Map of cluster 3 in hydrogeological region 31 and stacked hydrographs of the corresponding cluster monitoring sites — Figure 2: Map of cluster 3 in hydrogeological region 31 (Upper Rhine Graben with Mainz Basin) and hydrogeological region 32 (Lower Main Valley) with the location of the reference monitoring site (left) and stacked z-transformed hydrographs of the corresponding cluster monitoring sites (middle). The colouring and stacked order reflect the weighted intra-cluster correlation R_w, also shown as a bar chart (right). The average correlation R_w is 0.78, the highest correlation R_w of the reference monitoring site is 0.84. Cluster 3, with 90 monitoring wells, contains mainly wells with a very low to barely noticeable annual cycle, while at the same time there are longer periods of falling groundwater levels (feature Longest Recession). The monitoring sites are concentrated in the area north of Karlsruhe and especially on the right bank of the Rhine. Source: BGR & KIT

After testing and optimising the method in the hydrogeological district 3 (Upper Rhine Graben with Mainz Basin and North Hessian Tertiary), the method was applied to the entire dataset. After pre-processing, limitation of the investigation periods, sorting out due to inhomogeneities and revision due to the change of the forecast approach, about 4,200 monitoring sites in about 120 clusters remained, which were classified as potentially suitable for a short-term forecast on the basis of the reference monitoring site of the respective cluster (monitoring site with the highest correlation to all other monitoring sites in the cluster).

Due to the particular challenges of long-term forecasting, the results of which cannot be validated, not all defined reference monitoring sites could be used for the medium-term prediction and the long-term projection. Instead, for each forecast horizon, a seperate set of monitoring sites was defined based on all reference and cluster monitoring sites. For reasons of data availability, model quality and plausibility, 60 groundwater monitoring sites remained suitable for the medium-term decadal forecast and 118 groundwater monitoring sites for the long-term projection to 2100. The number of monitoring sites for the medium-term and long-term projection is therefore only partly the same as for the short-term forecast.

Reference monitoring sites for the short-term and decadal prediction as well as the long-term projections — Figure 3: Location of all reference monitoring sites on the map of the hydrogeological regions of Germany. The monitoring sites for the decadal prediction are also sites for the long-term forecasts, as are some of the sites for the short-term forecasts. Source: BGR

The method developed is very suitable for defining the reference monitoring sites themselves and the sites to which they serve as a reference. It offers a number of advantages over previously used methods. It provides a mathematical measure of the quality of the connection between reference and prediction sites.

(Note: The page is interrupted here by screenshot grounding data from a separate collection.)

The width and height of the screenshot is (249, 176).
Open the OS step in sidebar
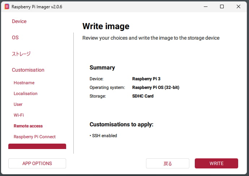click(x=15, y=38)
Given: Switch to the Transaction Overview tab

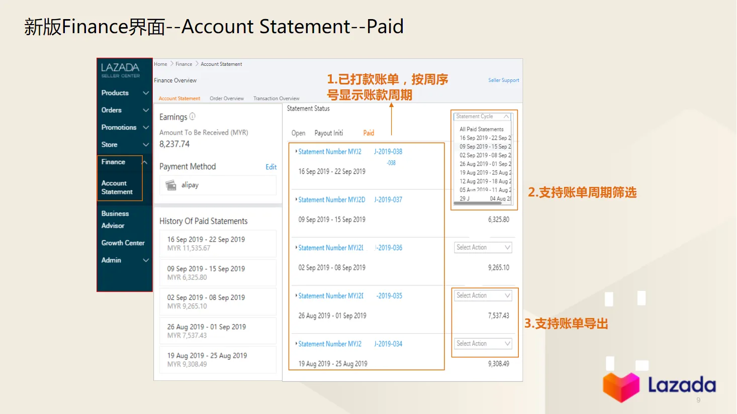Looking at the screenshot, I should 276,98.
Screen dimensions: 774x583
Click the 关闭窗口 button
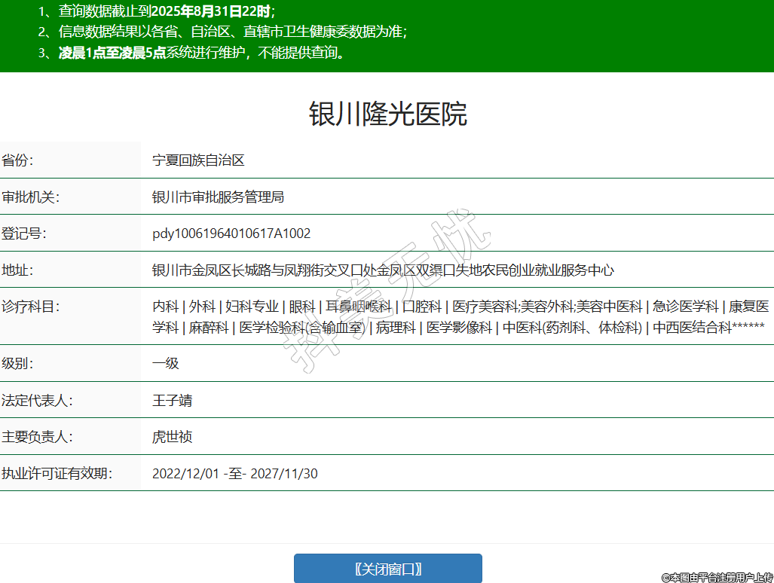tap(387, 569)
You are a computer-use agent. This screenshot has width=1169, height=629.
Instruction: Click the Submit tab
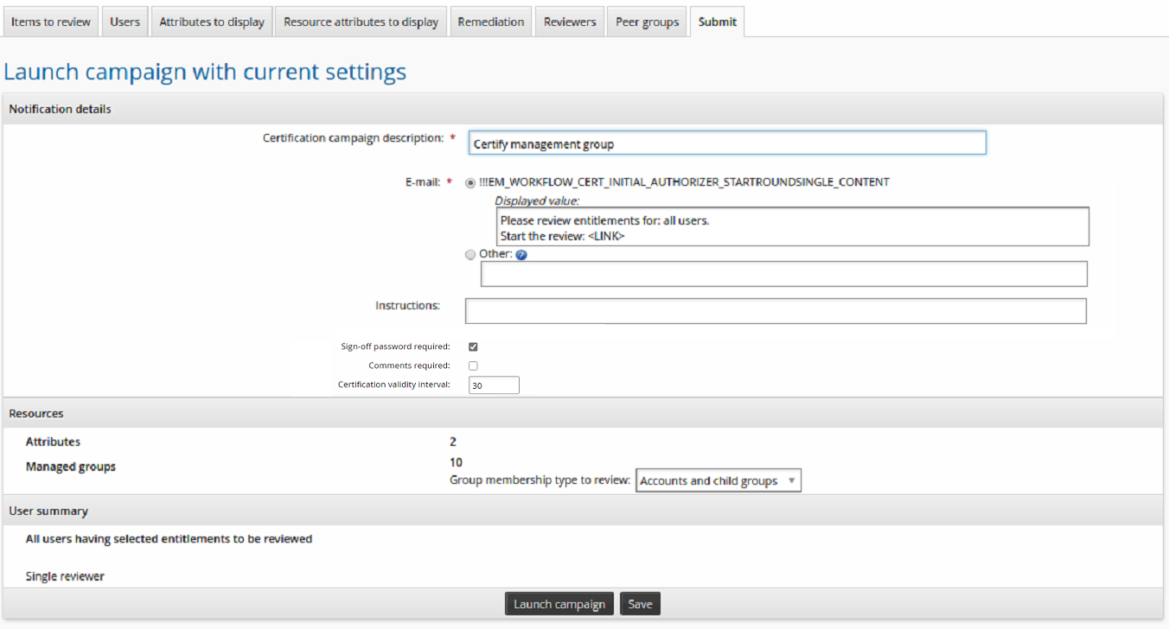pos(717,22)
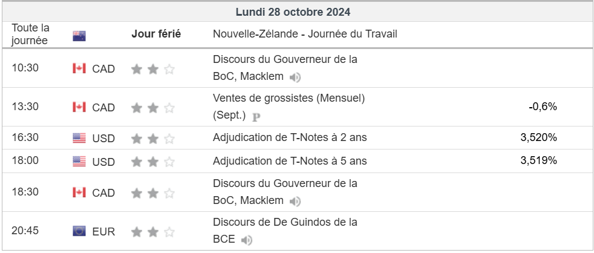This screenshot has width=594, height=253.
Task: Click the 3,520% previous yield value
Action: pos(539,137)
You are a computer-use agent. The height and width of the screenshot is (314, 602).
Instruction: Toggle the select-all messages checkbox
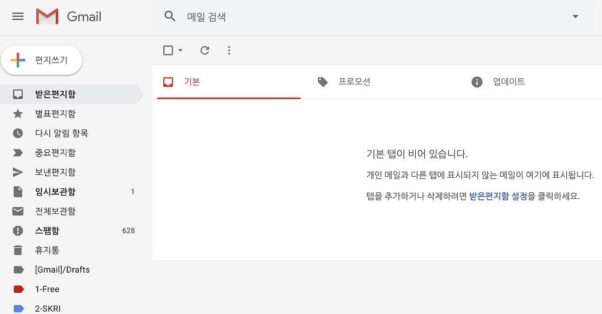(x=167, y=50)
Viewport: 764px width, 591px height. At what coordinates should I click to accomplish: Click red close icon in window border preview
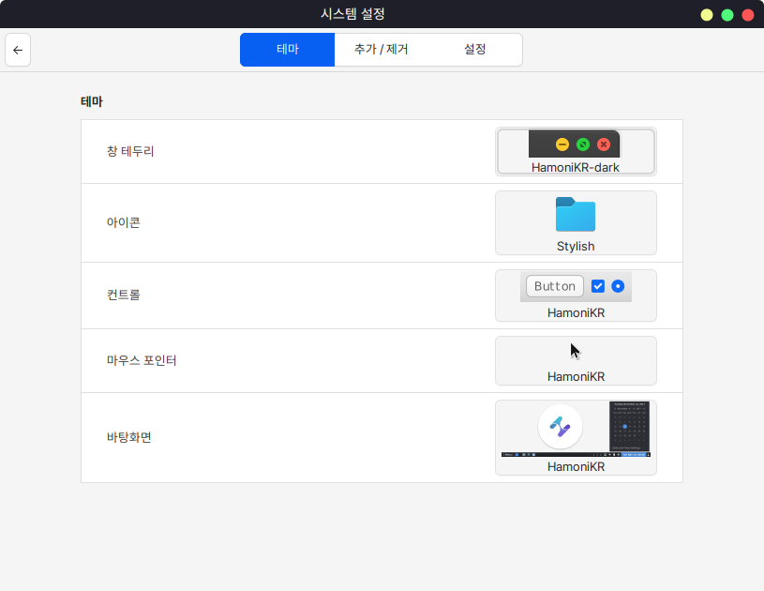(x=604, y=144)
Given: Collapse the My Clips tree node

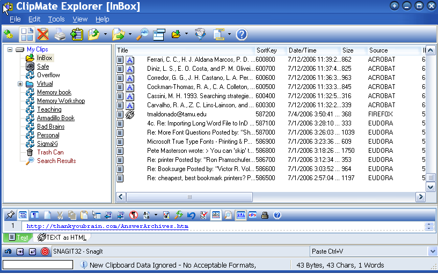Looking at the screenshot, I should tap(10, 49).
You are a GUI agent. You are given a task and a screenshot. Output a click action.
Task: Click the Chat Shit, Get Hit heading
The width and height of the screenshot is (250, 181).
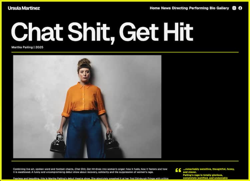102,32
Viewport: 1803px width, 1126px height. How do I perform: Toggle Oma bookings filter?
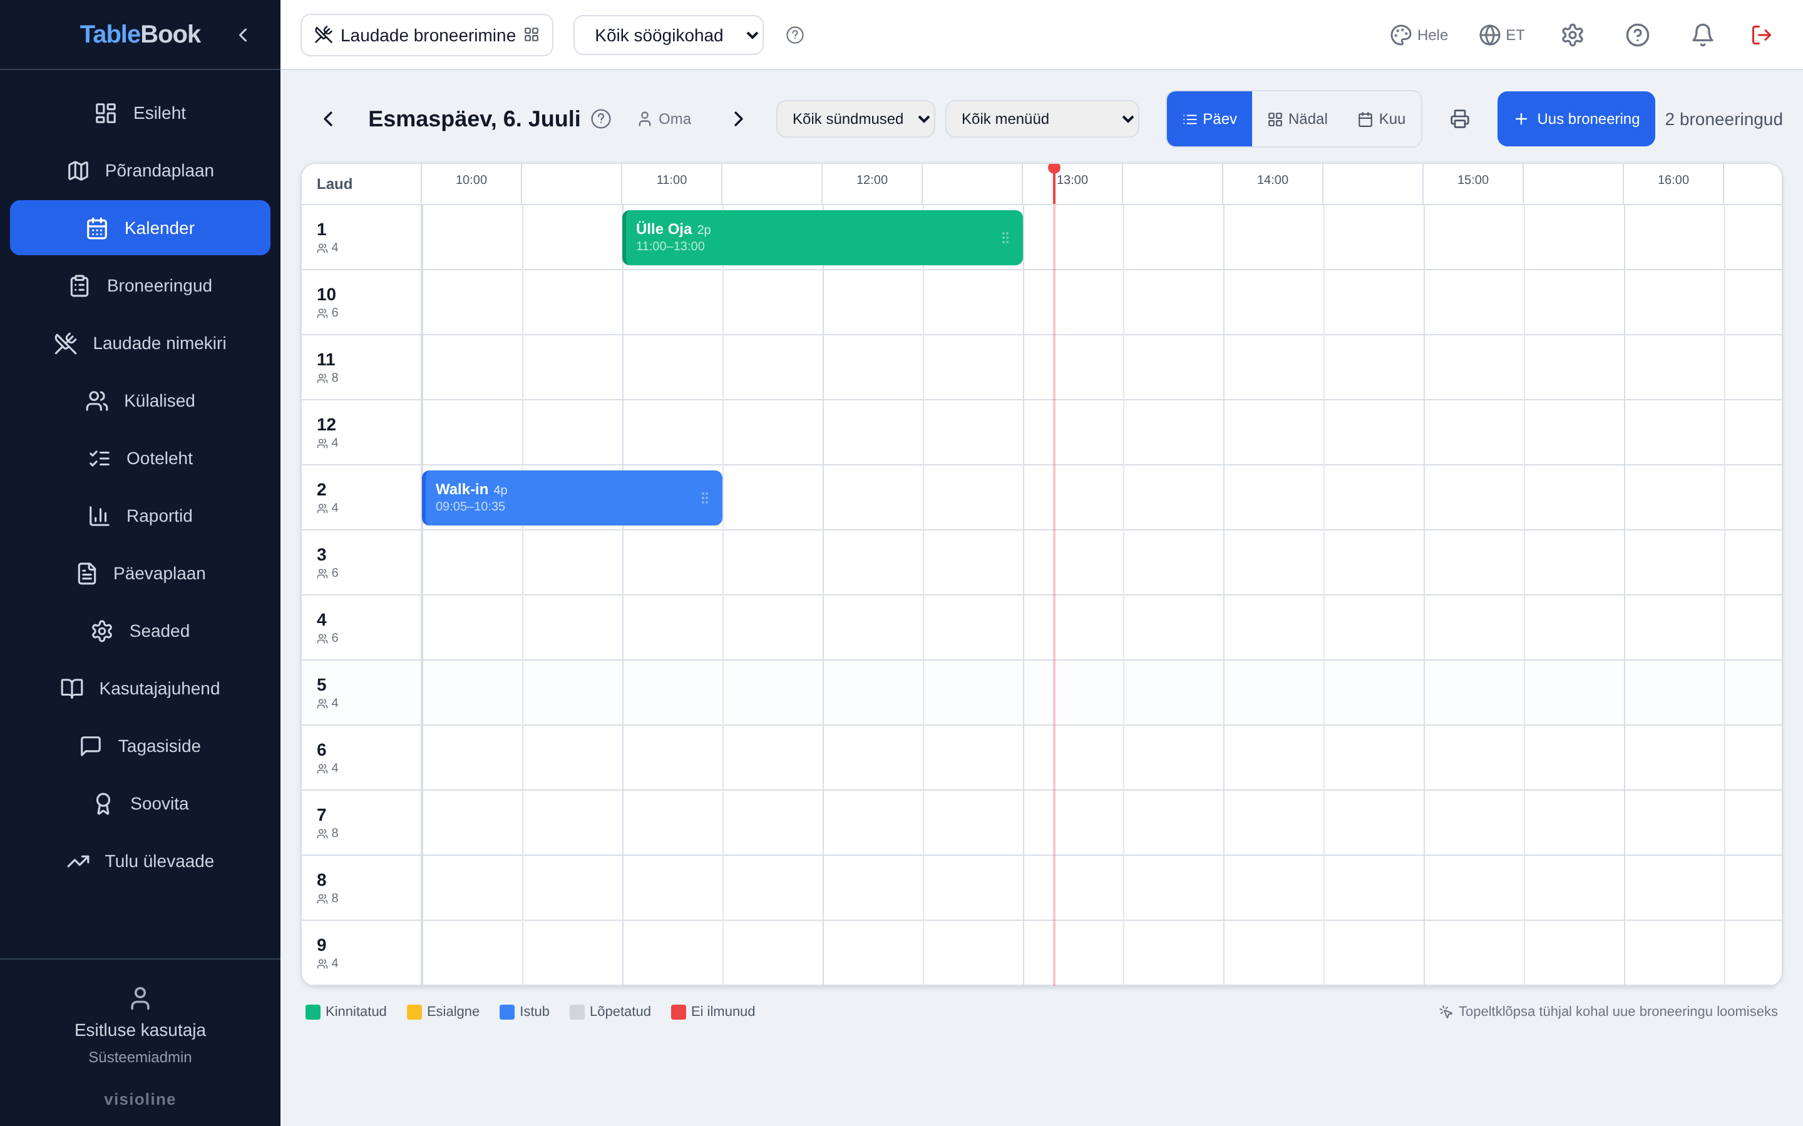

It standardises and mathematically objectifies the selection, which has often been subjective and varied from state to state. It also opens up the possibility of recognising relationships in the data that were previously not possible due to the sheer volume of data.

The representation of the remaining monitoring sites for the short-term forecast shows in some cases a very good spatial coverage. However, in other areas the density of the remaining monitoring sites is low, especially where the coverage was already rather low to begin with. This is probably due firstly to the hydrogeological conditions, which cause the groundwater hydrographs to behave very differently locally, making it difficult to form meaningful clusters (e.g. in the Pre-Alps in the area of the Molasse Basin), and secondly to a lack of data quality. In particular, incomplete data and short measurement periods make clustering and subsequent forecasing difficult.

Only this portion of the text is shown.